Thanks for the info...how should Blue be served though? I have a bottel just waiting to be opend! Like you said though waiting for that very special ocassion. I like my scotch on ice however my dad says it will be a shame if I didnt drink the Blue neat!
:al


----------



## RPB67 (Mar 26, 2005)

Coz77 said:


> Thanks for the info...how should Blue be served though? I have a bottel just waiting to be opend! Like you said though waiting for that very special ocassion. I like my scotch on ice however my dad says it will be a shame if I didnt drink the Blue neat!
> :al


Serve it neat, if you must throw in one cube just to cut it a bit.

Sip it and enjoy it. I love Scotch and this is a good one. Get a good cigar and a nice glass and relax.


----------



## JohnnyFlake (May 31, 2006)

Coz77 said:


> Thanks for the info...how should Blue be served though? I have a bottel just waiting to be opend! Like you said though waiting for that very special ocassion. I like my scotch on ice however my dad says it will be a shame if I didnt drink the Blue neat!
> :al


That's actually a very good question, and there are a number of different answers. Which answer is best, will depend on you. You will probably receive a number of suggestions in response to your question. Try a few out and see which method delivers the best taste experience for you. Most of the respected aficionados, such as Michael Jackson, Rick Cooper and Mark Gruber, suggest that high-end, quality scotch, should be consumed in a sniffer. The proper method is to mix one dram of scotch (1 & 1/2 ounces) with a single tablespoon of ice cold, purified, spring water. The scotch should be poured first, then the water added. The mix of scotch and water should then be swirled in the glass a few times, and then allowed to rest for a few minutes, before consuming. That allows the scotch to open up and release it's subtle flavors.

BTW, this method also applies to quality bourbon as well.

Johnny


----------



## Corona Gigante-cl (Sep 8, 2005)

Coz77 said:


> Thanks for the info...how should Blue be served though? I have a bottel just waiting to be opend! Like you said though waiting for that very special ocassion. I like my scotch on ice however my dad says it will be a shame if I didnt drink the Blue neat!
> :al


I'm not a big scotch drinker, but when I do indulge, I like my scotch with a splash of water, maybe an ounce or so; even half an ounce will cut the alcohol burn and open up the flavor.


----------



## croatan (Mar 23, 2005)

Coz77 said:


> Thanks for the info...how should Blue be served though? I have a bottel just waiting to be opend! Like you said though waiting for that very special ocassion.
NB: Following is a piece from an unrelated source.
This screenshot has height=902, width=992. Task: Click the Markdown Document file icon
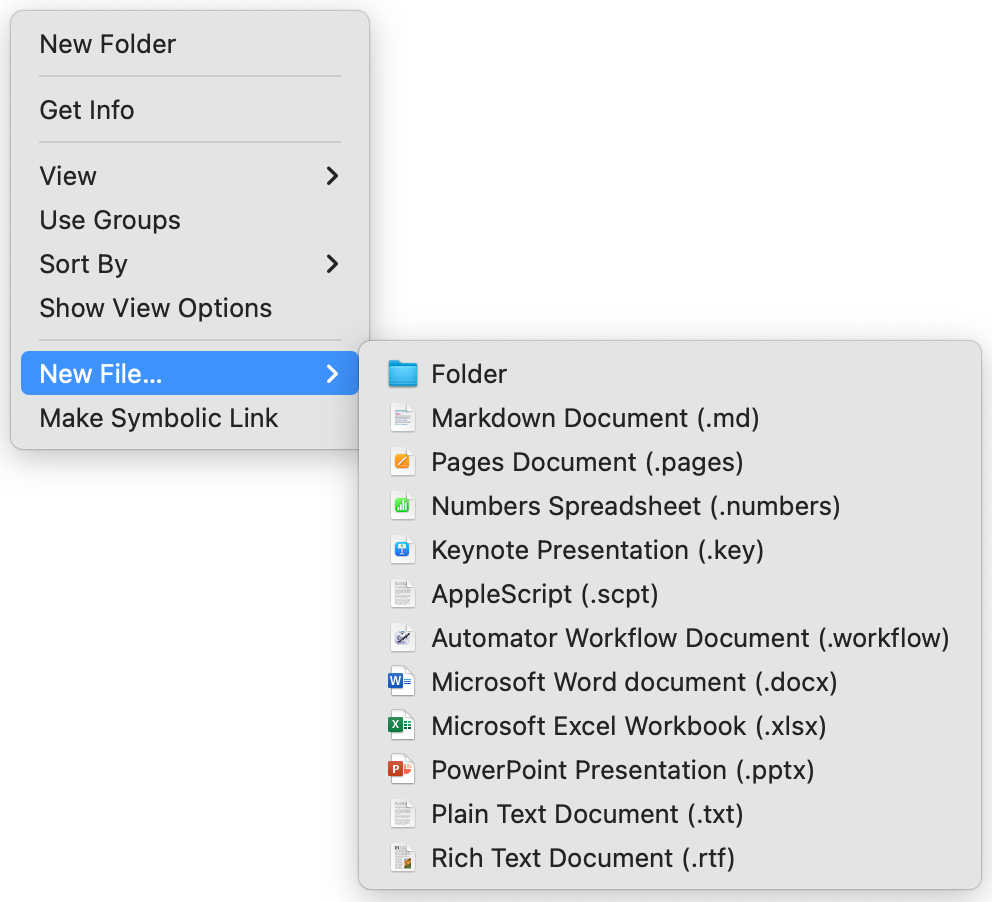click(x=402, y=418)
I like my scotch on ice however my dad says it will be a shame if I didnt drink the Blue neat!
> :al


However it tastes best to you is the way to do it. Personally, I prefer it neat. As for special occasions go, if you're alive and able to smoke a cigar, well that's special enough in my book.


----------



## chibnkr (May 2, 2007)

The green is a vatted whisky, which means that it is just a blend of different single malts. All of the other JW products, I believe, are blended whisky. Blended whisky contains a blend of single malts and is cut with grain spirits. The green is relatively new to the states, and I've yet to try it, but have heard that it is actually quite good. That said, I prefer the single malts to most any of the blended whiskys.


----------



## MadAl (Feb 19, 2006)

chibnkr said:


> The green is a vatted whisky, which means that it is just a blend of different single malts. All of the other JW products, I believe, are blended whisky. Blended whisky contains a blend of single malts and is cut with grain spirits. The green is relatively new to the states, and I've yet to try it, but have heard that it is actually quite good. That said, I prefer the single malts to most any of the blended whiskys.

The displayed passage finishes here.